Wednesday, 7 March 2018

United Nations Convention on the Rights of Persons with Disabilities: Motion

 

4:55 pm

Photo of Gino KennyGino Kenny (Dublin Mid West, People Before Profit Alliance) | Oireachtas source

I would like to welcome everybody in the Gallery. It is always good to see people there. I cautiously welcome the motion, which will allow us to finally ratify the UNCRPD after a long and arduous battle. I sincerely hope that the political will to address the human rights of people with disabilities, which has been absent for a very long time, will emerge in a real and meaningful way. I urge the Government to agree to sign up to the UNCRPD optional protocol as an indication of its commitment to the right of people with disabilities to complain to the UN about issues in respect of which the State may be in breach in the context of the UNCRPD. This will also provide an important advocacy tool for people concerned about violations of their rights.

I pay tribute to the many disability activists who have fought with courage and determination to get us to this point. I particularly want to remember and acknowledge the work of disability activists who are no longer with us. I refer to people like Mr. Martin Naughton, Mr. Donal Toolan and Mr. John Doyle, who participated in many campaigns that sought to win full and equal enjoyment of all human rights and fundamental freedoms for all persons with disabilities. They challenged us to understand disability as a human rights issue. Finally ratifying the UNCRPD will be a lasting tribute to their work.

It is shocking that it has taken so long to get to this point. Many people with disabilities have suffered as a result. The motion to ratify without having made the necessary legislative amendments highlights the misleading and untrue nature of the statements that the Government has presented year after year as an excuse for not ratifying the convention. It worries me that the legislative amendments have still not been made, and I am concerned about the barriers this will present to full compliance with the UNCRPD. However, I believe that an explanation and an apology should be offered to people with disabilities for using this excuse as a delay of ratification, when in fact ratification could have proceeded a long time ago.

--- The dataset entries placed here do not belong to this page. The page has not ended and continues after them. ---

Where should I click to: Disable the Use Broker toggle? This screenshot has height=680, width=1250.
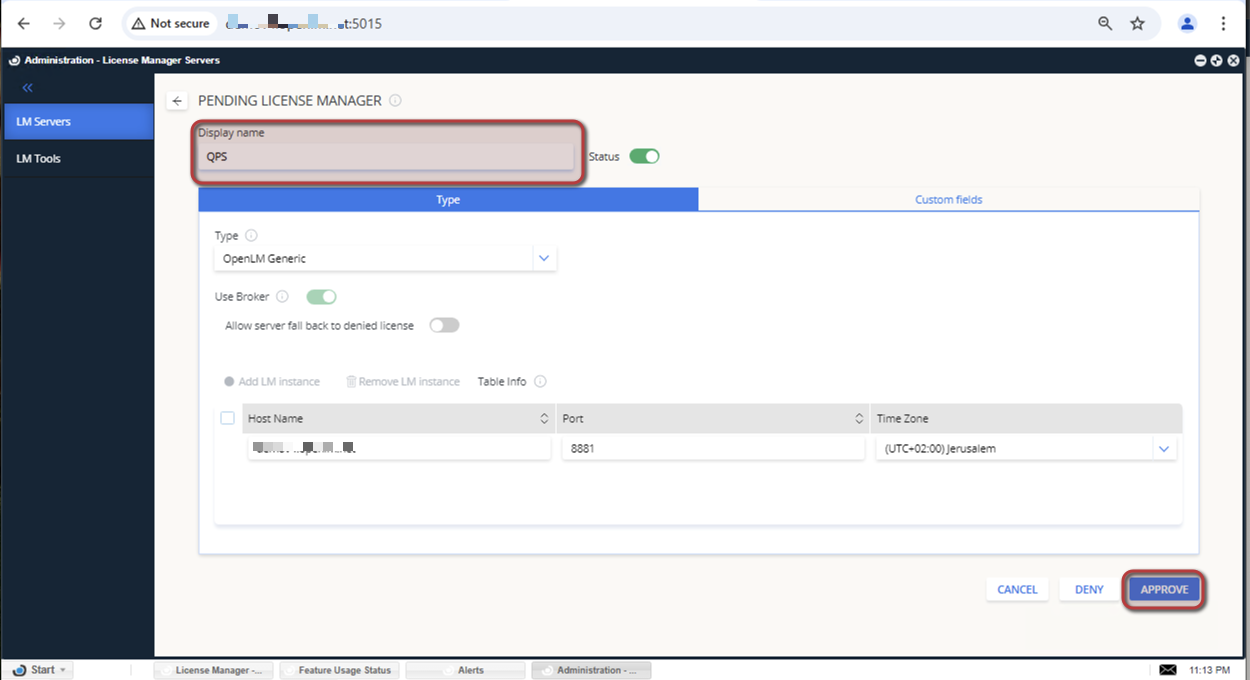pos(321,297)
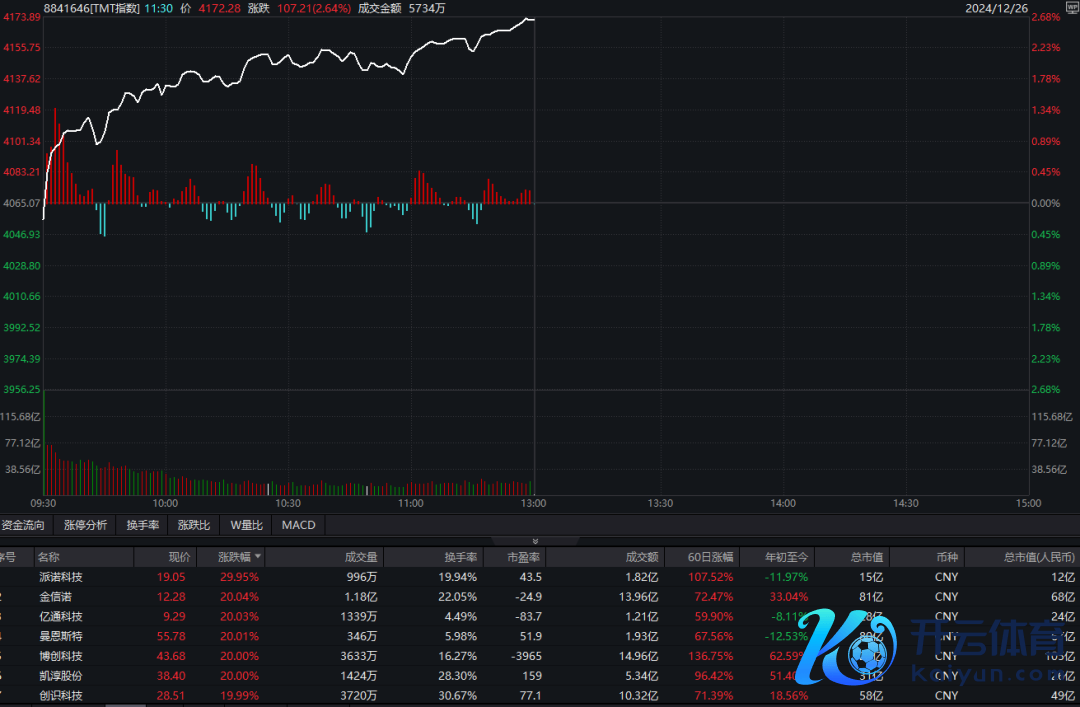Open the 资金流向 indicator tab
The height and width of the screenshot is (707, 1080).
(x=23, y=525)
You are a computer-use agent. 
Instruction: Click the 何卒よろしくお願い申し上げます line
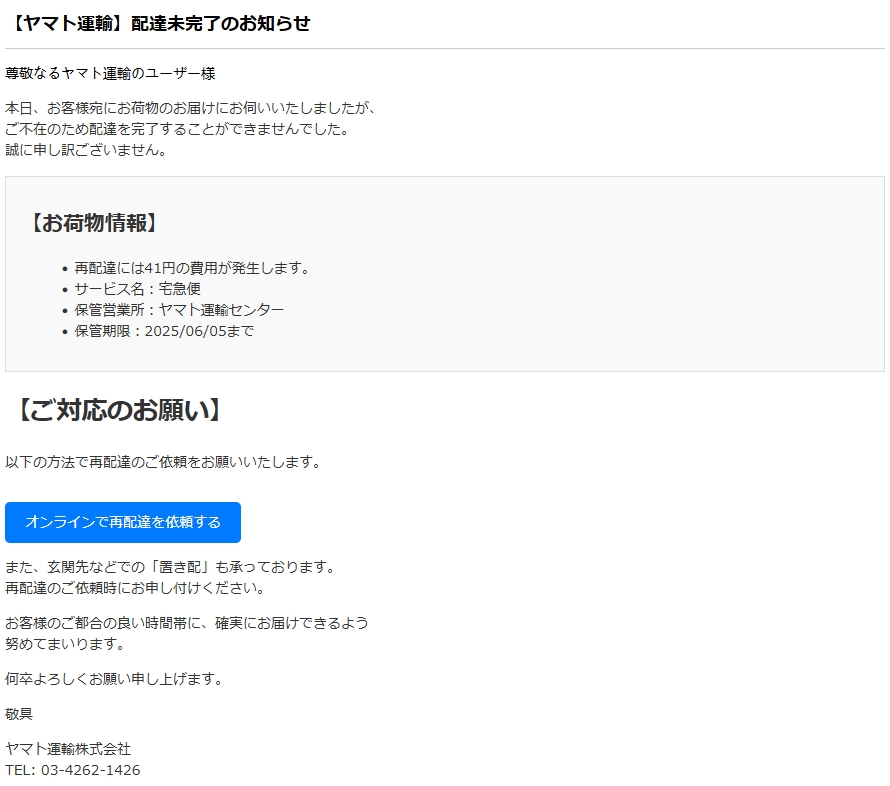pyautogui.click(x=113, y=679)
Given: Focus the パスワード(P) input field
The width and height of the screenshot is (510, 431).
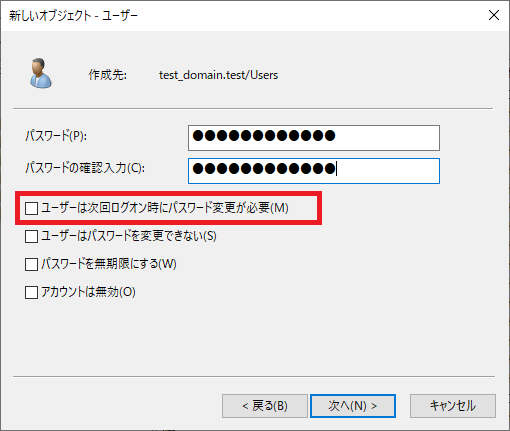Looking at the screenshot, I should 314,138.
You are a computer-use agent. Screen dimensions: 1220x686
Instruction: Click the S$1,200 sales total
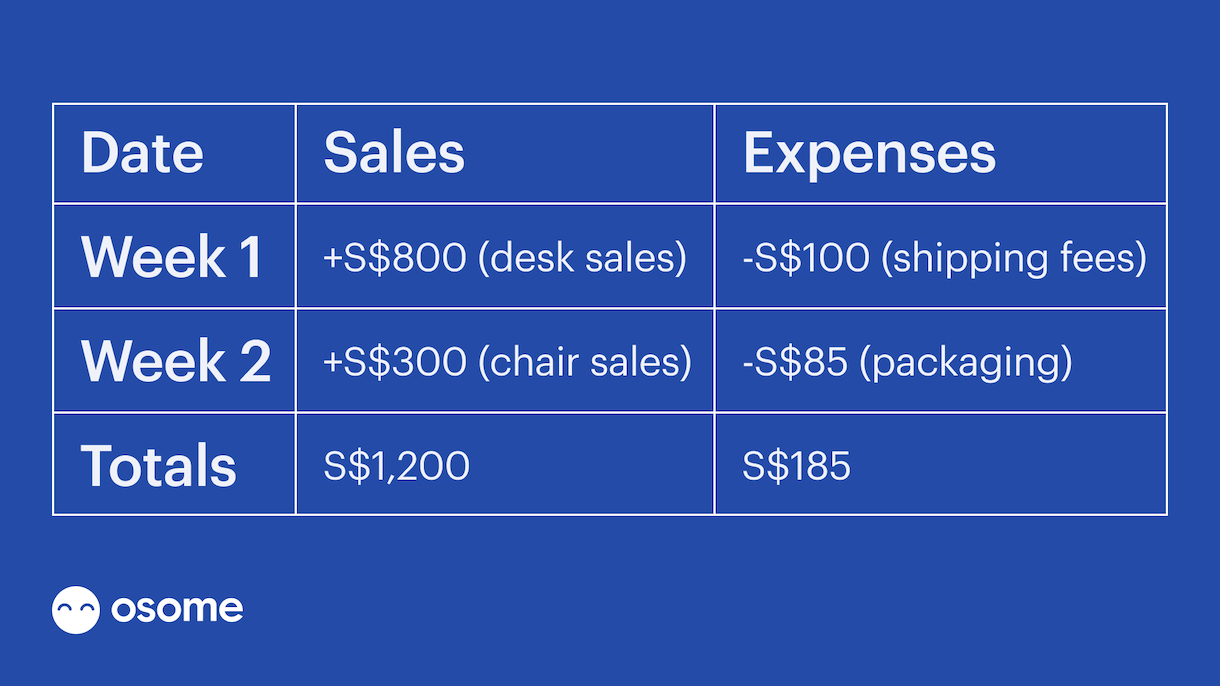396,466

As Ireland is the last EU member state to ratify the UNCRPD, the Government has a lot of work to do to introduce the rage of measures needed to ensure that people with disabilities have full and equal rights to participate in society as all other citizens do.

Once Ireland has ratified the UNCRPD, quite correctly, we will be monitored and examined by the UN. We should immediately take on board the lessons of our closest neighbour, the UK, in terms of its performance in regard to the UNCRPD.

A report published in 2016 by the UN Committee on the Rights of Persons with Disabilities found that Britain's austerity policies "systematically violated" the rights of disabled people. In this country, successive Governments' policies of austerity disproportionately affected people with disabilities, many of whom were already living on incomes below the poverty threshold. With cuts to vital services, independence payments, independent living funds, respite care grants, education supports and transport, many people with disabilities, who also experience higher levels of unemployment, are now living in far worse positions than they ever were. Poverty and the rate of consistent poverty among people with disabilities have increased.

In conclusion, I call on the Government to publish, as a matter of urgency, a clear deadline for the completion of all remaining areas of law which remain as legislative barriers to full ratification of the UNCRPD.